In 1915 designer Marc Birkigt, working for the
Swiss-Spanish firm Hispano Suiza, created one of the most successful
aviation engines to appear at the beginning of aviation. Taken from
its origin in the 8-cylinder motor-car engine, and after some refinement
and modification according to the specific requirements of aircraft
at the beginning of 1915, the HS-8A was tested. Its design was a
basic 8-cylinder V-type. For the first time solid aluminum cylinder
blocks were used; each 4-cylinder head and valve system had integrated
cooling jackets, and steel sleeves were threaded directly into the
block to form the cylinder housing. This innovation made construction
quite easy, and yet at the same time offered the necessary rigidity.

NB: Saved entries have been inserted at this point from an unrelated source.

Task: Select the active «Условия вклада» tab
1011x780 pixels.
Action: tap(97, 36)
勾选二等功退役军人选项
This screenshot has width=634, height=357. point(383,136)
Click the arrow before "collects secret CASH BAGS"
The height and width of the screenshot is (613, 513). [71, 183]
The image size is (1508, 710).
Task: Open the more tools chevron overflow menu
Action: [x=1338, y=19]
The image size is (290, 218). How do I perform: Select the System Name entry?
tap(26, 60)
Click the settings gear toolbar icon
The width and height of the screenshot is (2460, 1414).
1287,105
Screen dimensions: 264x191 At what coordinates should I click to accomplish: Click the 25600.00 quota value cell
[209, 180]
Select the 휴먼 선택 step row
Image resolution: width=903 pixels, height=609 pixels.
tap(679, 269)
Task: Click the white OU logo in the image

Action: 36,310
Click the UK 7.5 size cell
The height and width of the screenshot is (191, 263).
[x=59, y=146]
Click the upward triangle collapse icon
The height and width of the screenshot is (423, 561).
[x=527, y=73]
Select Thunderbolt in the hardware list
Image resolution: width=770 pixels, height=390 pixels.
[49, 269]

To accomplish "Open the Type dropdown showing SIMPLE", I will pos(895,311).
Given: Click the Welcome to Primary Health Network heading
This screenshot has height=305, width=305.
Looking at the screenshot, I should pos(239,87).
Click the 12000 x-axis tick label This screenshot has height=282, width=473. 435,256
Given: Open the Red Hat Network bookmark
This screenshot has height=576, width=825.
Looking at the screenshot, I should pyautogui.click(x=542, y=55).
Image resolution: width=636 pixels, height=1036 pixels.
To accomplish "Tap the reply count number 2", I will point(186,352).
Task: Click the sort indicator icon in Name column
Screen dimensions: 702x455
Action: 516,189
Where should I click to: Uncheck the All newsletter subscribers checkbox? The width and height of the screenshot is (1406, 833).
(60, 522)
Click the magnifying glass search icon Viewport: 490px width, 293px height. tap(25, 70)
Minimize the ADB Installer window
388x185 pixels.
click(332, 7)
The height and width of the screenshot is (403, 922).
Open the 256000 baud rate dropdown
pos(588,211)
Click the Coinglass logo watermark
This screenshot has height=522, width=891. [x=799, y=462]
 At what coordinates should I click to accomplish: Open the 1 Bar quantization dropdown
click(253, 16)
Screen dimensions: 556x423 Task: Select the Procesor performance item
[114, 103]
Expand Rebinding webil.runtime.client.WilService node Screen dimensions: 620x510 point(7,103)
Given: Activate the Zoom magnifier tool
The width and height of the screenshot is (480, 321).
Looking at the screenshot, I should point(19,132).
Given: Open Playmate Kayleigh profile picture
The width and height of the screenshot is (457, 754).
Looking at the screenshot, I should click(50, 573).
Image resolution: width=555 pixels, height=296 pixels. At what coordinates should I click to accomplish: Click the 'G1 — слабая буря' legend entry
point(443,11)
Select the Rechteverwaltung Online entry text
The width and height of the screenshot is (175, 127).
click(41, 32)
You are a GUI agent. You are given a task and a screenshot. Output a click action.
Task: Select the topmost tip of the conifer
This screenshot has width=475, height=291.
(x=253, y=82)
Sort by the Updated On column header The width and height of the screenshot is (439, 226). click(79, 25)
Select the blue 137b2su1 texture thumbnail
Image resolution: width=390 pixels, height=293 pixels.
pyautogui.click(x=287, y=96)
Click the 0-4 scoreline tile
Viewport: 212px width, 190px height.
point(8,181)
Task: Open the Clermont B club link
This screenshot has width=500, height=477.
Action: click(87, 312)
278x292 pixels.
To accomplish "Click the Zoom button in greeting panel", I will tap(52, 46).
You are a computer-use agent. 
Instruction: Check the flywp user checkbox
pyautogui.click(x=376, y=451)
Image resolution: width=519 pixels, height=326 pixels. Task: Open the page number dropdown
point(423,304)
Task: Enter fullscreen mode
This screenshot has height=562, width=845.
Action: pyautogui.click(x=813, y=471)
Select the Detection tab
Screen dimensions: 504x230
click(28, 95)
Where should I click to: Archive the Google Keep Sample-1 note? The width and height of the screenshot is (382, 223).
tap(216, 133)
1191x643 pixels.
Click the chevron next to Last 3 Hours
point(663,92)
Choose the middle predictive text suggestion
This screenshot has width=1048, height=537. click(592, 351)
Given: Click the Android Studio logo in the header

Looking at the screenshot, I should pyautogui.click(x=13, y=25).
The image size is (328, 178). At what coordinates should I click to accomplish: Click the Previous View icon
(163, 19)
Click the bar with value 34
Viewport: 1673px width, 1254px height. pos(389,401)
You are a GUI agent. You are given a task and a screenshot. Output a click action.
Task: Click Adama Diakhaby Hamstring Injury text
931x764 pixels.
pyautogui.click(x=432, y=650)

Apart from that, the production of such an engine appeared to require
sophisticated technology. Testing of the engine proved the rightness
of the designer's ideas and opened up the prospect of its perfection
in the future.
The Hispano Suiza appeared to be more efficient in comparison with
rotary engines of similar power, and precise machining was not so
critical to its manufacture. During trials the Hispano Suiza was
subjected to a severe bench test, and the firm received much censure
from the military, but in spite of it, it was soon ordered in massive
quantity. The most modern French fighter, the SPAD VII, and also
the British RAF S.E.5, which would at last offer effective resistance
to the growing air-power of Germans, were designed specifically
for the Hispano Suiza V8. No failure of the engine was allowed to
hinder development of these machines; but another problem was that
of sufficient production factories could not satisfy the frantic
orders from the Front. Soon, production licenses for the Hispano
Suiza V8 was purchased by Great Britain (built by Wolseley in its
Birmingham plant), Russia, and Italy. About 6,000 Hispano Suiza
V8 were produced overall.
The Hispano Suiza V8 was used by such types as the SPAD VII, RAF
S.E.5, Sopwith Dolphin, early SPAD XIII and the RAF S.E.5a, and
various others. In due course, in describing the Hispano Suiza V8,
historians termed it the "Rolls Royce Merlin of WWI".
Together with a subsequent development, the Hispano Suiza V8B, the
engine could hardly fail to be considered a major technical achievement
of the Great War era, and it played an important role in the victory
of the countries of the Entente in the battles in the air.